Text shown:
Start of Block

New artwork a symbol of welcome at Randwick
Learn more about the story behind ‘Gum leaves’ – a major public art project at the entrance to the Prince of Wales Hospital Acute Services Building.
A newly created video explores the meaning behind the artwork through the artists’ words, explaining its significance as a symbol of welcome, healing and cleansing.
Created by artist and long-term patient of Prince of Wales Hospital, Dr Peter Yanada McKenzie (Eora/Anaiwan) and artist, Jonathan Jones (Wiradjuri/Kamilaroi), a design of scattered gum leaves along the forecourt provides a prominent and embracing welcome to all Aboriginal and non-Aboriginal people.
With large-scale yet intricate outlines of gum leaves etched into the pavement, the artwork mimics the bush floor with an array of scattered leaves, as if they have fallen from above or are left over from an ancestral ceremony.

End of Block

Work task A:
Decide whether each statement agrees with the article on the "Gum leaves" artwork, answering yes or no and quoting the words of the article that settle it: (i) the artwork is located at the entrance to the Prince of Wales Hospital Acute Services Building; (ii) Jonathan Jones is a long-term patient of Prince of Wales Hospital; (iii) the outlines of the gum leaves are painted onto the pavement.
Work task B:
Extend the article on the "Gum leaves" artwork by writing what comes next after its final sentence.
None of these lines is used by any task.

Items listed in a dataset
Start of Block

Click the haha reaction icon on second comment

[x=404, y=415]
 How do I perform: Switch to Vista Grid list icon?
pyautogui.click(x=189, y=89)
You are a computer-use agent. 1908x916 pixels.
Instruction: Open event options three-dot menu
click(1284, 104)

End of Block
Start of Block

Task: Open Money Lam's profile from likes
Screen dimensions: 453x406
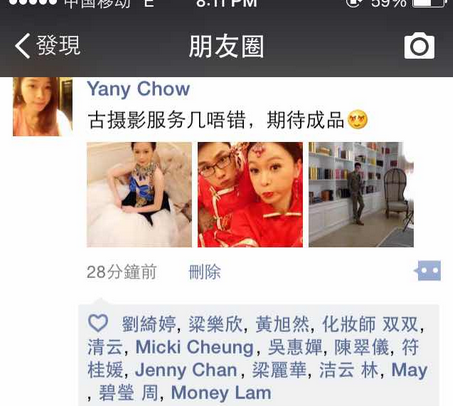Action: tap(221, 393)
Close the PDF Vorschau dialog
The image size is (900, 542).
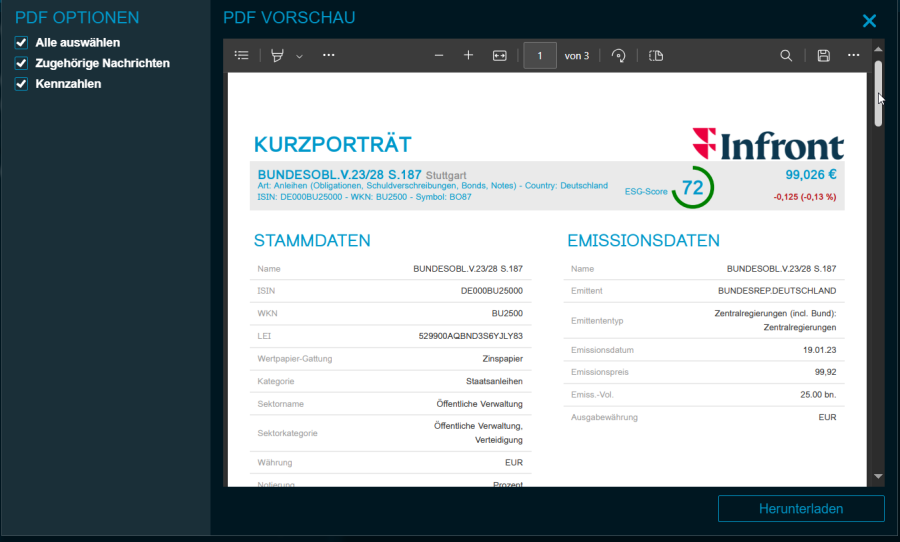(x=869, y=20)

End of Block

Task output A:
(i) Yes: "a major public art project at the entrance to the Prince of Wales Hospital Acute Services Building."
(ii) No: "Created by artist and long-term patient of Prince of Wales Hospital, Dr Peter Yanada McKenzie (Eora/Anaiwan) and artist, Jonathan Jones (Wiradjuri/Kamilaroi)."
(iii) No: "outlines of gum leaves etched into the pavement."

Task output B:
“To be made ‘welcome’ in terms of Aboriginal cultural practice is a most important and significant act of mutual acceptance, to greet new friends and visitors to country or other significant places, such as this new icon of healing, with the assurance of goodwill,” said Dr McKenzie.
“As a respected elder and cultural representative of my Aboriginal community at La Perouse (on whose land council area the Prince of Wales Hospital is situated), I believe the use of Australian native gumtree leaves, as used in our traditional and now contemporary Welcome to Country smoking ceremonies, is a magnificent symbolic gesture as a ‘welcoming device’ to the hospital’s visitors.”